Danke für eure Hilfe.
Luke


----------



## SlaterB (16. Sep 2009)

gibt es denn mehrere Linien? wie meinst du das?
setSeriesShape() für verschiedene Serien im DataSet?


----------



## LukeVlbg (16. Sep 2009)

Hab ganz vergessen das Bild anzuhängen.
Es bestehen mehrere Linien, genau. Und jetzt möchte ich z.b. sagen die erste Linie soll Quadrate darstellen, die zweite Kreise, usw.

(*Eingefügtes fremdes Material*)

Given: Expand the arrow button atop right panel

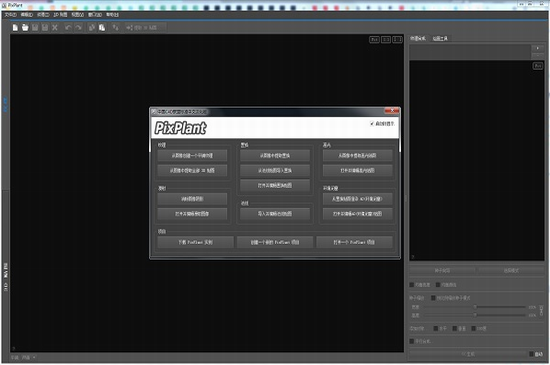Looking at the screenshot, I should pyautogui.click(x=538, y=48).
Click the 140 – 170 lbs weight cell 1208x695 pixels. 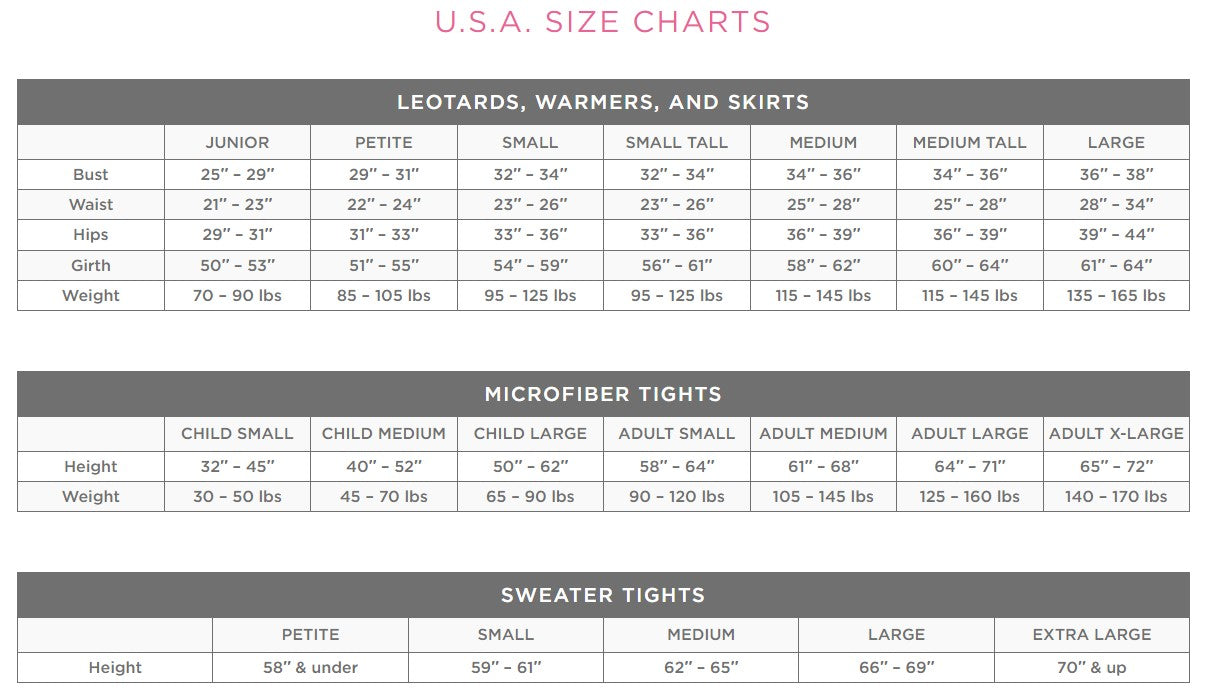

Was übergebe ich der Methode setSeriesShape(). Der erste Parameter ist ein int - also welche Serie und der zweite Parameter müsste Shape sein. Allerdings kann ich nicht direkt new Shape() übergeben..


----------



## SlaterB (16. Sep 2009)

das ist ja ein ganz anderes Problem,  Shape ist ein Interface, 

ähnliche Frage hatten wie hier
http://www.java-forum.org/awt-swing-swt/86892-jfreechart-einstellungen.html
> Bei renderer.setStroke(arg0) hab ich noch ein Problem. Was übergib ich dieser Methode? Also ein "Stroke" aber ich weiss nicht was ein Stroke ist.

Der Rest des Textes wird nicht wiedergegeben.